Quand les artistes renouvellent le sacré dans la seconde moitié du XXe siècle
À partir de la seconde moitié du XXe siècle, les artistes, souvent en collaboration avec des communautés religieuses ou des ateliers spécialisés, réinvestissent les vêtements liturgiques. Que ce soit Jean-Charles de Castelbajac pour les Journées Mondiales de la Jeunesse en 1997, ou, plus récemment, à l’occasion de la réouverture de Notre-Dame de Paris en 2024, ces artistes ont marqué leur époque en apportant une sensibilité contemporaine aux vêtements liturgiques.

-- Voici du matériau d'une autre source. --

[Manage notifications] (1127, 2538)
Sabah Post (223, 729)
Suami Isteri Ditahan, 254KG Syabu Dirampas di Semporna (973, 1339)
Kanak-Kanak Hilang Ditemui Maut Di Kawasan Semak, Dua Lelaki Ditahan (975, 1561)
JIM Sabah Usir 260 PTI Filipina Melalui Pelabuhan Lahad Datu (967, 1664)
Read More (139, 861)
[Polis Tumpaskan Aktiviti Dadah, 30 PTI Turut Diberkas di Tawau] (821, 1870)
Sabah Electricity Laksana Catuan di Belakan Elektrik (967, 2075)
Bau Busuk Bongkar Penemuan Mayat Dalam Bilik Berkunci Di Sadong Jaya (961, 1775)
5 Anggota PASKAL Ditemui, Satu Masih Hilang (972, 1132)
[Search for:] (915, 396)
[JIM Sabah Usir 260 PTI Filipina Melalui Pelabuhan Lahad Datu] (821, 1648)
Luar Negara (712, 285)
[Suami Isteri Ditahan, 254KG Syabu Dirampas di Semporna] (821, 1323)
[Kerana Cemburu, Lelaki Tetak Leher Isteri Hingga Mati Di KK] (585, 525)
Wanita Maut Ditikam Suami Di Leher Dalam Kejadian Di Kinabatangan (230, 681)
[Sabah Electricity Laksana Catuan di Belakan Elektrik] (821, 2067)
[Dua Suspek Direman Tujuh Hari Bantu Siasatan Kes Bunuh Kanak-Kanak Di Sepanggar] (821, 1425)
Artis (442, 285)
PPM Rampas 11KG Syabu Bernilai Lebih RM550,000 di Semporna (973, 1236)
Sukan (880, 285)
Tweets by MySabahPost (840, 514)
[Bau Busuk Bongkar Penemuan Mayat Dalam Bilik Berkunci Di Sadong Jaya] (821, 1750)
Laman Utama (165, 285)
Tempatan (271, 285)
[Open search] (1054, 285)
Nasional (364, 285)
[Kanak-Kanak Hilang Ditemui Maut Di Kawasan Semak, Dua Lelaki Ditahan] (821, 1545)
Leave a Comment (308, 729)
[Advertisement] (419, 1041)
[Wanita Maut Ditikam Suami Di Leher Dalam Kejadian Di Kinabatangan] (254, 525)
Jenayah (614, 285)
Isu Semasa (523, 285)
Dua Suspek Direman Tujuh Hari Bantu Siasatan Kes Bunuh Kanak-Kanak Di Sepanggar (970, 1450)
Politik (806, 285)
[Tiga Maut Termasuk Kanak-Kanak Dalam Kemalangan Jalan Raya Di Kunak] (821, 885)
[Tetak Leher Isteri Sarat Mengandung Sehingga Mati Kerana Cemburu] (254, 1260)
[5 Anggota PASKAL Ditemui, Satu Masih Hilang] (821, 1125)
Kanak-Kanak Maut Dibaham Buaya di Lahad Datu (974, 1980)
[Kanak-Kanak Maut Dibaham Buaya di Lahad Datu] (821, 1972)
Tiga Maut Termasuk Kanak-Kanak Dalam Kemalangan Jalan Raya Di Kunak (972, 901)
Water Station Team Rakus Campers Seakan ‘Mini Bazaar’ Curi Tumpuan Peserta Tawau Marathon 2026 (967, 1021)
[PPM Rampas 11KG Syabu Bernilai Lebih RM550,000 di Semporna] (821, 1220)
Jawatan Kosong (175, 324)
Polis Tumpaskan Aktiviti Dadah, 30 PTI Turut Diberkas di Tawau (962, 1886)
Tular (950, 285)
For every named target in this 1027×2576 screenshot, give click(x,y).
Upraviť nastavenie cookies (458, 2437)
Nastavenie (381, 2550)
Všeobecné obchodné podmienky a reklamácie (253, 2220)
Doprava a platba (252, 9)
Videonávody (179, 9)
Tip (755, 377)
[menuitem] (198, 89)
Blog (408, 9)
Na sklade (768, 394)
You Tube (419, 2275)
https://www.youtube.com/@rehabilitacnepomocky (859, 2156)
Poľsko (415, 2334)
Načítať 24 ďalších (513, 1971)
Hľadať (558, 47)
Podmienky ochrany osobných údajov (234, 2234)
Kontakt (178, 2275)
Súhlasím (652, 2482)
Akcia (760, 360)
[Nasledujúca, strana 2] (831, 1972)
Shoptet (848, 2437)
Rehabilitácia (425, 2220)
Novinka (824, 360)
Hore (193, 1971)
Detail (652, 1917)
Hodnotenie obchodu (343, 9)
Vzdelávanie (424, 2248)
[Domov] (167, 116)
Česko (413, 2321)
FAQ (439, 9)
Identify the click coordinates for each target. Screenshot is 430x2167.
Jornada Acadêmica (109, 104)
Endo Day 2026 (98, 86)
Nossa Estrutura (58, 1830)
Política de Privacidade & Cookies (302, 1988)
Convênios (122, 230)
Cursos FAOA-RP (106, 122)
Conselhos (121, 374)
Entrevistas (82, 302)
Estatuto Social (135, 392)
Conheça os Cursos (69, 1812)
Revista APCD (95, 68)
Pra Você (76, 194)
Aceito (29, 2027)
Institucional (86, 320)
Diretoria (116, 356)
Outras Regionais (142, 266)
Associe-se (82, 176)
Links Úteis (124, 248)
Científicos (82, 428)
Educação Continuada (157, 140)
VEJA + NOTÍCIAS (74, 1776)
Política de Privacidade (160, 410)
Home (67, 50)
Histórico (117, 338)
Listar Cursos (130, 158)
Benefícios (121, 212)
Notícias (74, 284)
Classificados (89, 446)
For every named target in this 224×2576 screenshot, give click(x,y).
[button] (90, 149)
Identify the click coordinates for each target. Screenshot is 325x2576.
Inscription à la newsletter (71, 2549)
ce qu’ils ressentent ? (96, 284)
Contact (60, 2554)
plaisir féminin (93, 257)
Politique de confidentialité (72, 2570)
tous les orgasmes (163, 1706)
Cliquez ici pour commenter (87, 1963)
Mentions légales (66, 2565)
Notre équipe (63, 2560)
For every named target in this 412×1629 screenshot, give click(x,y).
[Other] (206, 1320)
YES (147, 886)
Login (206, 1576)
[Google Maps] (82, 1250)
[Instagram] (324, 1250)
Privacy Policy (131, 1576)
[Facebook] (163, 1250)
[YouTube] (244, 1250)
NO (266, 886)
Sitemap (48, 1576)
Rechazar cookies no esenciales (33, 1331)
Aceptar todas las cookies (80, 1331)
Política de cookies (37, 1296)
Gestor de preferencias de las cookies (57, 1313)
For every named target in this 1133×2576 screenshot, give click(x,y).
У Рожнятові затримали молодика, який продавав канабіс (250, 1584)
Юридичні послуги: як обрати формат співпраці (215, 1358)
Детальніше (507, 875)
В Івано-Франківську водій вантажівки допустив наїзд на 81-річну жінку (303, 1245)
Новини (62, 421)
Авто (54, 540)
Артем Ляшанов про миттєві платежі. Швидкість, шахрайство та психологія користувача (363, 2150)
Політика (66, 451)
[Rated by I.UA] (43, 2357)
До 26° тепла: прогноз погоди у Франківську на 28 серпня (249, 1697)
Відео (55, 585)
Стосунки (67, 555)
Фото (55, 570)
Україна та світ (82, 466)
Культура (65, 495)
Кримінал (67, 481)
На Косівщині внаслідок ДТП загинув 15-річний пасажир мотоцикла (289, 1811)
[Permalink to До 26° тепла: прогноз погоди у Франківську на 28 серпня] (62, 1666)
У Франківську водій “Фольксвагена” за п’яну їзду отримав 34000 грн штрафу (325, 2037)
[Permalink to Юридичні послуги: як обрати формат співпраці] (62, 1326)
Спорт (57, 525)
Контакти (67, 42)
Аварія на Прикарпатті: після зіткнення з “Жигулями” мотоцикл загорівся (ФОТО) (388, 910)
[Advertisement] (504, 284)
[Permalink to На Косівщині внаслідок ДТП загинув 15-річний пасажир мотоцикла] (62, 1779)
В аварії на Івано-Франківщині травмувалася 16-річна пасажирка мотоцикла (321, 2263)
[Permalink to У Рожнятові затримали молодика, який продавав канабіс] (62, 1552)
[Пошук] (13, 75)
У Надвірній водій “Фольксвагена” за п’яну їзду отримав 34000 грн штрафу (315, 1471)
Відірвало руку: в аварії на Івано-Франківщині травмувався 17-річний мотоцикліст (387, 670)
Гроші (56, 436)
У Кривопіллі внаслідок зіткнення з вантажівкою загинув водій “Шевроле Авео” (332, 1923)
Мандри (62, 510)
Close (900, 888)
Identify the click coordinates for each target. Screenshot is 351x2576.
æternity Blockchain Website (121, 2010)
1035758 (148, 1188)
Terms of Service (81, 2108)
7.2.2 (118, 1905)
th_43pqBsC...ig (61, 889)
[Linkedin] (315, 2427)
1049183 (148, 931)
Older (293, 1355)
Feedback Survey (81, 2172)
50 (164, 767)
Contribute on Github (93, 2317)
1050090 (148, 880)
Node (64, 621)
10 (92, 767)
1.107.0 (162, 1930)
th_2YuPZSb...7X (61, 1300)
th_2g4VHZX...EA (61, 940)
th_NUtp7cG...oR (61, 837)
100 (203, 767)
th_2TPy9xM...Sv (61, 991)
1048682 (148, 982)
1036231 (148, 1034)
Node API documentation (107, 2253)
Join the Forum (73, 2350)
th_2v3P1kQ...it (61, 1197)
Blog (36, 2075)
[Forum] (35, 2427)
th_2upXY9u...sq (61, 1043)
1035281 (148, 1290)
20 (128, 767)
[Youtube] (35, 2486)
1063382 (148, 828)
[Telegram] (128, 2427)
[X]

Symboles religieux chez les créateurs de mode
Depuis la fin du XXᵉ siècle, de nombreux créateurs de mode (Jean-Paul Gaultier, Christian Lacroix ou Dolce & Gabbana) puisent dans les répertoires du sacré – iconographie chrétienne, figures angéliques, symboles liturgiques ou références baroques – pour nourrir leur imaginaire. La mode révèle ainsi sa capacité à déplacer les symboles, à en renouveler les lectures et à interroger la frontière entre sacré et création contemporaine.
Afin de mettre en valeur la création contemporaine, l’exposition a bénéficié d’un partenariat avec l’École des Beaux-Arts de Lyon. Les étudiants de la section design textile ont ainsi proposé leur vision du sacré. Leurs réalisations sont exposées à l’entrée du musée.